Top of Data extracts

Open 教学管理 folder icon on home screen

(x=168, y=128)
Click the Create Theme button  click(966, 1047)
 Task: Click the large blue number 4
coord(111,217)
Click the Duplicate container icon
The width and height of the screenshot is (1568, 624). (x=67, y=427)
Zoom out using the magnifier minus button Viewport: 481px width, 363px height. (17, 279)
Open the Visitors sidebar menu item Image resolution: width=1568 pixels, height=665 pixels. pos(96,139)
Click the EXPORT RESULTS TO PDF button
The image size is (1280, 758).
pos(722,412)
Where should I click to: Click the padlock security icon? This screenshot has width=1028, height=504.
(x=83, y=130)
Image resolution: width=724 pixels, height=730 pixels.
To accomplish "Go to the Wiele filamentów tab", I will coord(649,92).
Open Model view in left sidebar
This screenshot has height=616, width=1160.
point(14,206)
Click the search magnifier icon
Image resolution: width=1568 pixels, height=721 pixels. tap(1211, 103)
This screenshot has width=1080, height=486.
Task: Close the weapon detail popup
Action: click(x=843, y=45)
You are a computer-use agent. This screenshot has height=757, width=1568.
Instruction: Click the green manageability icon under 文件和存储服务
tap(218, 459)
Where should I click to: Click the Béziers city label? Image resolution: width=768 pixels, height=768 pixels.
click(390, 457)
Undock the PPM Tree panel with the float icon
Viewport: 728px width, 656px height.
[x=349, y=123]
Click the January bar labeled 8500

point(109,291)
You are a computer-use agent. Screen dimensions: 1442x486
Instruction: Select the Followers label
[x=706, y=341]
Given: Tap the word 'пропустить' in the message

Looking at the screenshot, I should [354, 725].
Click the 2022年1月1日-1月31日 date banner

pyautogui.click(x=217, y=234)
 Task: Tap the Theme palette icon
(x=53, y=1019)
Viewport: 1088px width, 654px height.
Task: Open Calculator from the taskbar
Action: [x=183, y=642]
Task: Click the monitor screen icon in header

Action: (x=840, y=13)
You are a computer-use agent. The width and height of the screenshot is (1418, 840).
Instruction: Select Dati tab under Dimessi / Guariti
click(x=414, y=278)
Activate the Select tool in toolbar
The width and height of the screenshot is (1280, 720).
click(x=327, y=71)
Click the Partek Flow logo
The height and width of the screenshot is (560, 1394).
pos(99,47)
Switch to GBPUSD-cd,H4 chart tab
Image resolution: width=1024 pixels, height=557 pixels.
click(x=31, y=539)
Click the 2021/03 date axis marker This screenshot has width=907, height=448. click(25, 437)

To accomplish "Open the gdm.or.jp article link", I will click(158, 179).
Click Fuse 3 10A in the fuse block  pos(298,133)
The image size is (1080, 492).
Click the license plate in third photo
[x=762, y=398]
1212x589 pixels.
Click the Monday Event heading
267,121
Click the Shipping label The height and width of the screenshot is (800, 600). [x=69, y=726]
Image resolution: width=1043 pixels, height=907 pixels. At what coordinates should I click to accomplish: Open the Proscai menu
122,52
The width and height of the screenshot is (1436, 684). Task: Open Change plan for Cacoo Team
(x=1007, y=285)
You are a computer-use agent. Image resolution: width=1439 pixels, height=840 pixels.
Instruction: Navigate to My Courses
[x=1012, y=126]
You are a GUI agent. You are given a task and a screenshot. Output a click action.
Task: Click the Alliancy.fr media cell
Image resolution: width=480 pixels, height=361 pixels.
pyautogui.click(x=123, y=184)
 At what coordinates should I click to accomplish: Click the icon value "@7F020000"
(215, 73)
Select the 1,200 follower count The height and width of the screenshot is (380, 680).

Bottom of Data extracts

Write out the material from the first line to the last, exactly.

Open 教学管理 folder icon on home screen

(x=168, y=128)
Click the Create Theme button  click(966, 1047)
 Task: Click the large blue number 4
coord(111,217)
Click the Duplicate container icon
The width and height of the screenshot is (1568, 624). (x=67, y=427)
Zoom out using the magnifier minus button Viewport: 481px width, 363px height. (17, 279)
Open the Visitors sidebar menu item Image resolution: width=1568 pixels, height=665 pixels. pos(96,139)
Click the EXPORT RESULTS TO PDF button
The image size is (1280, 758).
pos(722,412)
Where should I click to: Click the padlock security icon? This screenshot has width=1028, height=504.
(x=83, y=130)
Image resolution: width=724 pixels, height=730 pixels.
To accomplish "Go to the Wiele filamentów tab", I will coord(649,92).
Open Model view in left sidebar
This screenshot has height=616, width=1160.
point(14,206)
Click the search magnifier icon
Image resolution: width=1568 pixels, height=721 pixels. tap(1211, 103)
This screenshot has width=1080, height=486.
Task: Close the weapon detail popup
Action: click(x=843, y=45)
You are a computer-use agent. This screenshot has height=757, width=1568.
Instruction: Click the green manageability icon under 文件和存储服务
tap(218, 459)
Where should I click to: Click the Béziers city label? Image resolution: width=768 pixels, height=768 pixels.
click(390, 457)
Undock the PPM Tree panel with the float icon
Viewport: 728px width, 656px height.
[x=349, y=123]
Click the January bar labeled 8500

point(109,291)
You are a computer-use agent. Screen dimensions: 1442x486
Instruction: Select the Followers label
[x=706, y=341]
Given: Tap the word 'пропустить' in the message

Looking at the screenshot, I should [354, 725].
Click the 2022年1月1日-1月31日 date banner

pyautogui.click(x=217, y=234)
 Task: Tap the Theme palette icon
(x=53, y=1019)
Viewport: 1088px width, 654px height.
Task: Open Calculator from the taskbar
Action: [x=183, y=642]
Task: Click the monitor screen icon in header

Action: (x=840, y=13)
You are a computer-use agent. The width and height of the screenshot is (1418, 840).
Instruction: Select Dati tab under Dimessi / Guariti
click(x=414, y=278)
Activate the Select tool in toolbar
The width and height of the screenshot is (1280, 720).
click(x=327, y=71)
Click the Partek Flow logo
The height and width of the screenshot is (560, 1394).
pos(99,47)
Switch to GBPUSD-cd,H4 chart tab
Image resolution: width=1024 pixels, height=557 pixels.
click(x=31, y=539)
Click the 2021/03 date axis marker This screenshot has width=907, height=448. click(25, 437)

To accomplish "Open the gdm.or.jp article link", I will click(158, 179).
Click Fuse 3 10A in the fuse block  pos(298,133)
The image size is (1080, 492).
Click the license plate in third photo
[x=762, y=398]
1212x589 pixels.
Click the Monday Event heading
267,121
Click the Shipping label The height and width of the screenshot is (800, 600). [x=69, y=726]
Image resolution: width=1043 pixels, height=907 pixels. At what coordinates should I click to accomplish: Open the Proscai menu
122,52
The width and height of the screenshot is (1436, 684). Task: Open Change plan for Cacoo Team
(x=1007, y=285)
You are a computer-use agent. Image resolution: width=1439 pixels, height=840 pixels.
Instruction: Navigate to My Courses
[x=1012, y=126]
You are a GUI agent. You are given a task and a screenshot. Output a click action.
Task: Click the Alliancy.fr media cell
Image resolution: width=480 pixels, height=361 pixels.
pyautogui.click(x=123, y=184)
 At what coordinates should I click to accomplish: Click the icon value "@7F020000"
(215, 73)
Select the 1,200 follower count The height and width of the screenshot is (380, 680).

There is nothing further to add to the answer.